[Stored data]
- - - - -

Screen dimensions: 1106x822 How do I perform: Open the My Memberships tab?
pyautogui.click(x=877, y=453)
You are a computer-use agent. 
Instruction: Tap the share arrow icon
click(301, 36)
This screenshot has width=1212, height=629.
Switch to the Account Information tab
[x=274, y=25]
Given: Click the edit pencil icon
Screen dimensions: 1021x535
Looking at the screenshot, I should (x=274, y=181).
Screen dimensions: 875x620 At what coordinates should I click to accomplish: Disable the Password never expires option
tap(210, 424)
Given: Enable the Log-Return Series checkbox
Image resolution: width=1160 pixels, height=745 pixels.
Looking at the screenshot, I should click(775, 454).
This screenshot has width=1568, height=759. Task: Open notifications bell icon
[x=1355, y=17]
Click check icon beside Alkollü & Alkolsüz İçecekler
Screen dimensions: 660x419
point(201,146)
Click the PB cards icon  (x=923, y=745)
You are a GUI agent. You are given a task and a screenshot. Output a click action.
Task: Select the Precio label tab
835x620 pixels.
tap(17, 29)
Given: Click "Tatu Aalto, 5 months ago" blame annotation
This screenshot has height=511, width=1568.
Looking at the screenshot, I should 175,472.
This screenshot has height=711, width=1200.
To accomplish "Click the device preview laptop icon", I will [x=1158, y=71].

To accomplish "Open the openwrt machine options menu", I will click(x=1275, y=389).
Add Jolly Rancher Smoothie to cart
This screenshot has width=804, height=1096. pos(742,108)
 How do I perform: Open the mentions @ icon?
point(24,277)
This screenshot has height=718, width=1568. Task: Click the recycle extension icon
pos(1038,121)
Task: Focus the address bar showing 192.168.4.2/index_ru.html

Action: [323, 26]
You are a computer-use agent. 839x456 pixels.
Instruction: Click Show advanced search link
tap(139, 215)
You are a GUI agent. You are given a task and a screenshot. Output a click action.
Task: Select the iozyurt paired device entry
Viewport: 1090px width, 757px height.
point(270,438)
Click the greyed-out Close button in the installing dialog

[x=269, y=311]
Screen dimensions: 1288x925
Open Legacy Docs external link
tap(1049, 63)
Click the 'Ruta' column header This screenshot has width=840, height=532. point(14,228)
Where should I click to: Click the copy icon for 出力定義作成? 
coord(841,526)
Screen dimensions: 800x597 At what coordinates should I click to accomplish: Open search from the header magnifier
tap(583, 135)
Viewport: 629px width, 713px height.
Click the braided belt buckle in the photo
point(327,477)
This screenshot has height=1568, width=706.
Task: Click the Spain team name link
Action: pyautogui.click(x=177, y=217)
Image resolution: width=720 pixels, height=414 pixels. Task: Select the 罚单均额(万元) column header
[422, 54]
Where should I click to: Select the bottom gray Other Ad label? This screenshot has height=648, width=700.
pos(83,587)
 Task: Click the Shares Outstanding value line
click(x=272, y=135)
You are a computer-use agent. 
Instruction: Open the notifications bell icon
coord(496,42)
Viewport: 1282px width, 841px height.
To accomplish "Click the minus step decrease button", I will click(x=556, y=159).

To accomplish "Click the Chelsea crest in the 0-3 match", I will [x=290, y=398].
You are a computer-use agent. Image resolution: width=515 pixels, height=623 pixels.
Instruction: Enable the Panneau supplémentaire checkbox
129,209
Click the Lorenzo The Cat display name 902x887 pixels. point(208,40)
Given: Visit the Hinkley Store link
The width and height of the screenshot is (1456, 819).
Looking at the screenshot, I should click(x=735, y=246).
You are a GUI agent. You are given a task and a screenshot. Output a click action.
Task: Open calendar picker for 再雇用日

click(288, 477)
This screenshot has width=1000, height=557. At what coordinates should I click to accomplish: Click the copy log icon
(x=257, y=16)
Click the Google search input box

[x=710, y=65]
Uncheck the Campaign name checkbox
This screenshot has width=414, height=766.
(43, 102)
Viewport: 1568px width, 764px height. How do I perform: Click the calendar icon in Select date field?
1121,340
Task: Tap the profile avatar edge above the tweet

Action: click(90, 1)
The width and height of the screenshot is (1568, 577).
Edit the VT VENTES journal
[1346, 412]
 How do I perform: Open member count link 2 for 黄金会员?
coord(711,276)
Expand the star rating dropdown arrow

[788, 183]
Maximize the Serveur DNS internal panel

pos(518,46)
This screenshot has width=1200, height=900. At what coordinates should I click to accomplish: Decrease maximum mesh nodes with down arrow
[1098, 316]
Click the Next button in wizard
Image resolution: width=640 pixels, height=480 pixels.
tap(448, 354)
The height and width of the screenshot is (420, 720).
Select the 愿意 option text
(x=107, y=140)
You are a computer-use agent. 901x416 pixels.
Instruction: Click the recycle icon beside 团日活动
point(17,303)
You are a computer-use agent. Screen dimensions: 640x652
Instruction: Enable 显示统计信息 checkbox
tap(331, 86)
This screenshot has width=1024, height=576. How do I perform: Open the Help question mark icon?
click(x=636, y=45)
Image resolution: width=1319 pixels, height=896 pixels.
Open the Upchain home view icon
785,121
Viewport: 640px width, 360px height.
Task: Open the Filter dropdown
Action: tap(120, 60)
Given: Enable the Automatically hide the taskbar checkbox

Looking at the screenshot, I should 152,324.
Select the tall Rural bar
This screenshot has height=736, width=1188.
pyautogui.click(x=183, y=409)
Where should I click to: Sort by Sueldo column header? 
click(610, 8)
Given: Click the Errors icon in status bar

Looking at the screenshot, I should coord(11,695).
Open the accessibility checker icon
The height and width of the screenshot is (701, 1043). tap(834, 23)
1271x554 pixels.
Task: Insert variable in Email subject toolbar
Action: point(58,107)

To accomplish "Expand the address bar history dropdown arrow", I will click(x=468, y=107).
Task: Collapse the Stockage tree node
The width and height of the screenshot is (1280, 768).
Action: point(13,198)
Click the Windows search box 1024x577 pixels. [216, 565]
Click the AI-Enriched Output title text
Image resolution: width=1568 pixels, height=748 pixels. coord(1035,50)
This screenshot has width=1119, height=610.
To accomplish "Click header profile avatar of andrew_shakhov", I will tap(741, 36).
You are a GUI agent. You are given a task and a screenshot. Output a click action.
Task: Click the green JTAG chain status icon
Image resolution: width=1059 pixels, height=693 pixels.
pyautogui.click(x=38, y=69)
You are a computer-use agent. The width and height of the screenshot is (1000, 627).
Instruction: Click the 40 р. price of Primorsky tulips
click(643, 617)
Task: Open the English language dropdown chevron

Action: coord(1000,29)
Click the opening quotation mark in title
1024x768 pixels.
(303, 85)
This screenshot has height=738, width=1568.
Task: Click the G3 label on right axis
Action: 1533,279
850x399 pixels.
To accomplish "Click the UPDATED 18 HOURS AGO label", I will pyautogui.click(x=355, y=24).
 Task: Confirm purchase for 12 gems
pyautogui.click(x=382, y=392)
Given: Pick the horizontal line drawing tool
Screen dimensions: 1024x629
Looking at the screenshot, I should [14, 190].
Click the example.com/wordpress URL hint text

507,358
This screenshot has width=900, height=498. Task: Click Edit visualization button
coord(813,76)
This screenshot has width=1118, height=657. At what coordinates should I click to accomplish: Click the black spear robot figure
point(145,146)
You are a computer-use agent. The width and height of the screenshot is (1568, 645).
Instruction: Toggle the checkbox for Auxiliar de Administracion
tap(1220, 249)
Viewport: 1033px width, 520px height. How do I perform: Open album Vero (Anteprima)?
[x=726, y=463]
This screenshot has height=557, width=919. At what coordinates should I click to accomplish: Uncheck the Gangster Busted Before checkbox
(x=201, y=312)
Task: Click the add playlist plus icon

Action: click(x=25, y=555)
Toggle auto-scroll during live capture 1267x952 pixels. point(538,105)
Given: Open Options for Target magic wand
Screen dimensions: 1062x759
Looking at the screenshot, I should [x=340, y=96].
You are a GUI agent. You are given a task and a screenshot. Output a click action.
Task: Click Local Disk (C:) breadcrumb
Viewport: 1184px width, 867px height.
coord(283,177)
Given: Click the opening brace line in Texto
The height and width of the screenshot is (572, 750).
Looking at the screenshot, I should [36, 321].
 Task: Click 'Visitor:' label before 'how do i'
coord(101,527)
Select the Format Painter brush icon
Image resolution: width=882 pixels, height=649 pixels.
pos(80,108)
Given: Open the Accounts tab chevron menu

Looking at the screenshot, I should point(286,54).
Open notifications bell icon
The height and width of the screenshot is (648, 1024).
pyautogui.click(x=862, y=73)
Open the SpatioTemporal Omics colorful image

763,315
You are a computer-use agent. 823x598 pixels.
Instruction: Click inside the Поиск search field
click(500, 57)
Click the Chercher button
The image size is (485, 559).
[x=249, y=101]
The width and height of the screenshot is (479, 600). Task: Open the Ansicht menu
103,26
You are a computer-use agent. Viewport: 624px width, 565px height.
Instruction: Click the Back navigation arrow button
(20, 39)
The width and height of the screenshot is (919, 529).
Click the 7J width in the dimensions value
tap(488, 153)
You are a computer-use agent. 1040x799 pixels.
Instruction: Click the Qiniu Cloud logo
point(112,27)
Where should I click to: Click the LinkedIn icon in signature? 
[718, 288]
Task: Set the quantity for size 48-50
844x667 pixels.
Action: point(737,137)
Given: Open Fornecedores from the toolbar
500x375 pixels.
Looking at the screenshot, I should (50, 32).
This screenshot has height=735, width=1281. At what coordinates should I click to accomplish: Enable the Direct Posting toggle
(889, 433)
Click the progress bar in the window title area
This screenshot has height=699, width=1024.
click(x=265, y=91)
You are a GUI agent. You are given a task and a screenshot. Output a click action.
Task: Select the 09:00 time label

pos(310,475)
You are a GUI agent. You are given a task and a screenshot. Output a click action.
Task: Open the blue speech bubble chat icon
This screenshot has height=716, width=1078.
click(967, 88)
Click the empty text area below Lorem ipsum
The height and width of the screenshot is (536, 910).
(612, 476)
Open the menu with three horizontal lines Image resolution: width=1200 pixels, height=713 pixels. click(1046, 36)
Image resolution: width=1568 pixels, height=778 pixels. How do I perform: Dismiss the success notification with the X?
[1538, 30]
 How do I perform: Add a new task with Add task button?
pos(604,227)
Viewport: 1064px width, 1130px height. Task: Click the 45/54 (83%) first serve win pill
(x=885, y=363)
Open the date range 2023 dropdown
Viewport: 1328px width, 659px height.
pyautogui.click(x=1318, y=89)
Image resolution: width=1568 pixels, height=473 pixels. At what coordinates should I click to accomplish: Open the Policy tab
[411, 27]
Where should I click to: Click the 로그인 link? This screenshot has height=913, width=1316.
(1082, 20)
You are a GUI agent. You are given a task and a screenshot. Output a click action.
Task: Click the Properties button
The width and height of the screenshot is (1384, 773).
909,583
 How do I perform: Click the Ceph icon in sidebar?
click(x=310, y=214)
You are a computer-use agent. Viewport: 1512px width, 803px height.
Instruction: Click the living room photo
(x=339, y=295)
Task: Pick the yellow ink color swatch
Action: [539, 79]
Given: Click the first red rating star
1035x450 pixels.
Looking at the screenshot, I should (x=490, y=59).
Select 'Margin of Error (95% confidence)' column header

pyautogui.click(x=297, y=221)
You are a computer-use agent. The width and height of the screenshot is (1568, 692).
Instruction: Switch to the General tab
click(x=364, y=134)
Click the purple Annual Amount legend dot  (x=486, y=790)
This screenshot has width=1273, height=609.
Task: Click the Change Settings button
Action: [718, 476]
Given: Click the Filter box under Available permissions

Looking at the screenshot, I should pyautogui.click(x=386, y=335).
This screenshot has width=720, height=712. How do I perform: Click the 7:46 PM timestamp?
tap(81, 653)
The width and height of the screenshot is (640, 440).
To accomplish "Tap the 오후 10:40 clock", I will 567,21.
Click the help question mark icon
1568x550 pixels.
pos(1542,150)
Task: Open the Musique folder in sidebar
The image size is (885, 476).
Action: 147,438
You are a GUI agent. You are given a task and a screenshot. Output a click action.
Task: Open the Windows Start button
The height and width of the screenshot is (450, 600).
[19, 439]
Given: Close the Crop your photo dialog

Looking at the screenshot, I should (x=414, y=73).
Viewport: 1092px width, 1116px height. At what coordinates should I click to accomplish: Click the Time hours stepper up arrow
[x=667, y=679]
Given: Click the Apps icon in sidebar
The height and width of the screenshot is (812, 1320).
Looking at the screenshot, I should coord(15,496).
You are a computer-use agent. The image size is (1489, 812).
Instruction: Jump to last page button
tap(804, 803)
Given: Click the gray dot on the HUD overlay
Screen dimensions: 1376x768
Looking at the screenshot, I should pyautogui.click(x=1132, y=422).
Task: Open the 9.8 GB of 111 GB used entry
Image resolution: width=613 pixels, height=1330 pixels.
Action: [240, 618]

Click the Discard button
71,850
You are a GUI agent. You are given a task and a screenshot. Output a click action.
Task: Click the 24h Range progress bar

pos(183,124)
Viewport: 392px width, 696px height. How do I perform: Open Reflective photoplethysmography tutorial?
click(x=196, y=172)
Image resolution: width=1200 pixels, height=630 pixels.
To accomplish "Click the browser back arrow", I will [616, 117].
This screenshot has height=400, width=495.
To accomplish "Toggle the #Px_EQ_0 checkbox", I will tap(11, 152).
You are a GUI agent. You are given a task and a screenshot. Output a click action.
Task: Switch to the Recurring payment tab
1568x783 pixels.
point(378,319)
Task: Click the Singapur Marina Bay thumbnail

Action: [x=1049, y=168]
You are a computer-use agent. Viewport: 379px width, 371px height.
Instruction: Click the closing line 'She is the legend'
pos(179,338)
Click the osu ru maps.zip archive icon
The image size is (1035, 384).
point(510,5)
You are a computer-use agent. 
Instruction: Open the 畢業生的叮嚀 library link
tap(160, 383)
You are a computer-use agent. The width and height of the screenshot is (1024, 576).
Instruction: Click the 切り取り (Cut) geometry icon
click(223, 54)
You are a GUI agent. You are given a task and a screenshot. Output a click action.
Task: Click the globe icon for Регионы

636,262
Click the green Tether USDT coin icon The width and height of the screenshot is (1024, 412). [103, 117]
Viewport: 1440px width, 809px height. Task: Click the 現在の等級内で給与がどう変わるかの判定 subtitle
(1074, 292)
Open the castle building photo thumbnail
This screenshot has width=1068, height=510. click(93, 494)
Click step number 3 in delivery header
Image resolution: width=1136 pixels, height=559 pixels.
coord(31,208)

- - - - -

§ WHAT THIS TASK INVOLVES
Your task is to restate, word for word, only those lines above that fall between the line holding "Task: Click the add playlist plus icon" and the line holding "Given: Click the opening brace line in Texto", inclusive.

§ RESULT
Task: Click the add playlist plus icon

Action: click(x=25, y=555)
Toggle auto-scroll during live capture 1267x952 pixels. point(538,105)
Given: Open Options for Target magic wand
Screen dimensions: 1062x759
Looking at the screenshot, I should [x=340, y=96].
You are a GUI agent. You are given a task and a screenshot. Output a click action.
Task: Click Local Disk (C:) breadcrumb
Viewport: 1184px width, 867px height.
coord(283,177)
Given: Click the opening brace line in Texto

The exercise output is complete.